Die Ursachen dafür sind sehr vielfältig und nicht primär durch den Einsatz von Pflanzenschutzmitteln begründet. Die Förderung immer größerer landwirtschaftlicher Flächen, die zu ausgeräumten strukturarmen landwirtschaftlich genutzten Landschaften mit einseitiger Nutzung und hohem Nährstoffangebot für die Kulturpflanzen führen zu einer Vergrünung der Landschaft. Dies hat zur Folge, dass Insekten ihre Nahrungsgrundlage und ihren Lebensraum verlieren. Der Klimawandel ist dafür verantwortlich, dass Blütezeiten und Insektenentwicklung oft nicht mehr synchron verlaufen. Auch eine zunehmende Versiegelung durch immer mehr Straßen, neue Industriegebiete und Siedlungen führen zur Zerstörung angestammter Lebensräume.
Die Auswirkungen des Insekten-Rückgangs sind gravierend, denn vielen Vögeln und Kleinsäugern dienen Insekten als Nahrungsgrundlage.

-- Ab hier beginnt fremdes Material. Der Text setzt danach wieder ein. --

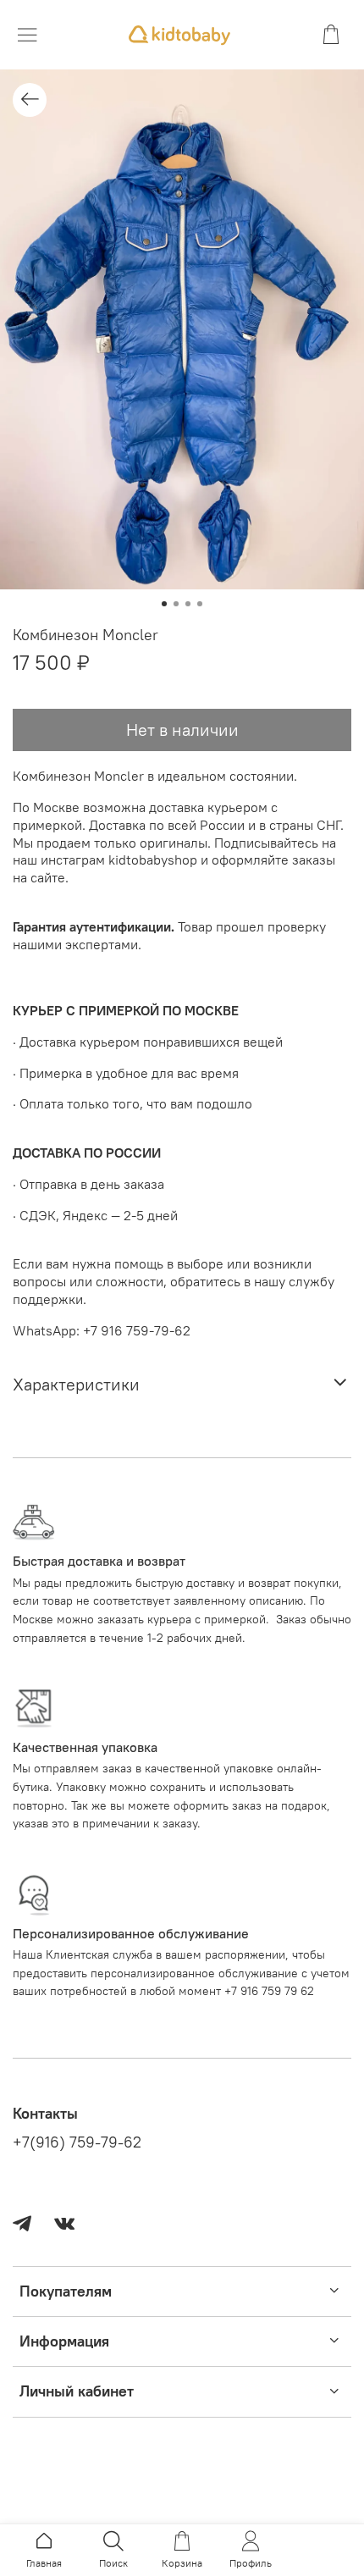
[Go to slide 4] (199, 603)
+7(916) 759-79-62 (77, 2142)
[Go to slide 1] (164, 603)
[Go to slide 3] (187, 603)
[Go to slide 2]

Die Abnahme an Insekten beeinflusst daher auch deren Bestände. Die Entwicklung der Insektenpopulation wirkt sich jedoch auch auf unsere Lebensgrundlagen aus, da rund 80 % unserer Nutzpflanzen auf die Bestäubung durch Insekten angewiesen sind. Nicht vergessen werden darf, dass viele Insekten als Nützlinge einen gewichtigen Faktor im natürlichen Gleichgewicht darstellen.

Vielfalt fördern

Maßnahmen zur Unterstützung der Bestände von Wildbienen, Schwebfliegen und anderen Bestäubern kann fast jeder ergreifen, beispielsweise im Garten oder auf dem Balkon, Landwirte und Winzer auf landwirtschaftlichen Flächen und an Randstreifen zu Wegen. Gerade im Spätsommer bieten blühende Begrünungen im oder am Rand von Weinbergen Insekten einen Lebensraum, den sie auf den abgeernteten und schnell wieder eingesäten Feldern der Landwirtschaft dann nicht mehr finden.

Begrünte Rebgasse

Die vielfältig blühende Begrünung zur Förderung der Nützlinge ist schon lange Thema für einen nachhaltigen Weinbau. Für Blütenreichtum sorgen Schwedenklee, die Wilde Möhre, Gemeine Schafgarbe, Wilde Malve, Wiesensalbei, Natternkopf und viele mehr.
In vielen Anlagen tut man sich jedoch schwer mit einer dauerblühenden Begrünung, da die Wasserkonkurrenz zur Rebe in trockenen Phasen zum Mulchen oder Unterfahren der Begrünung zwingt.
Die folgenden alternativen Maßnahmen ermöglichen es, trotz Bearbeitung der Begrünung in den Rebgassen ein Blütenangebot für Insekten im Weinberg bereitzuhalten:

Partielle Bearbeitung der Rebgasse

Da durch das Mulchen oder auch Unterfahren die blühenden Pflanzen stark gestört oder sogar abgetötet werden, bietet sich zum Erhalt eines blühenden Grünstreifens eine technische Lösung an. Diese ermöglicht, einen schmalen Streifen der Begrünung in der Mitte der Gasse ungestört zu erhalten und gleichzeitig den Bereich der Fahrspur zu bearbeiten.
Eine weitere Möglichkeit ist das Walzen, das das Wachstum und damit den Wasserverbrauch der Pflanzen stört und die Konkurrenzsituation mit der Rebe unterbricht.

Blühende Randstreifen

Zur Förderung der Biodiversität sollten die Randstreifen zum Weinbergsweg genutzt werden. Diese Zone wird häufig sehr kurz abgemäht, um einen sauberen Abschluss des Weinbergs zu erreichen. Aber gerade hier kann sich eine Begrünung ohne störende Einflüsse auf die Reben entwickeln. Da sich diese Randstreifen den ganzen Weinberg entlangziehen, stellen sie eine Brücke zwischen den Teilen einer Weinlage und ihrer Umgebung her und ermöglichen so eine leichtere Ausbreitung vieler Arten.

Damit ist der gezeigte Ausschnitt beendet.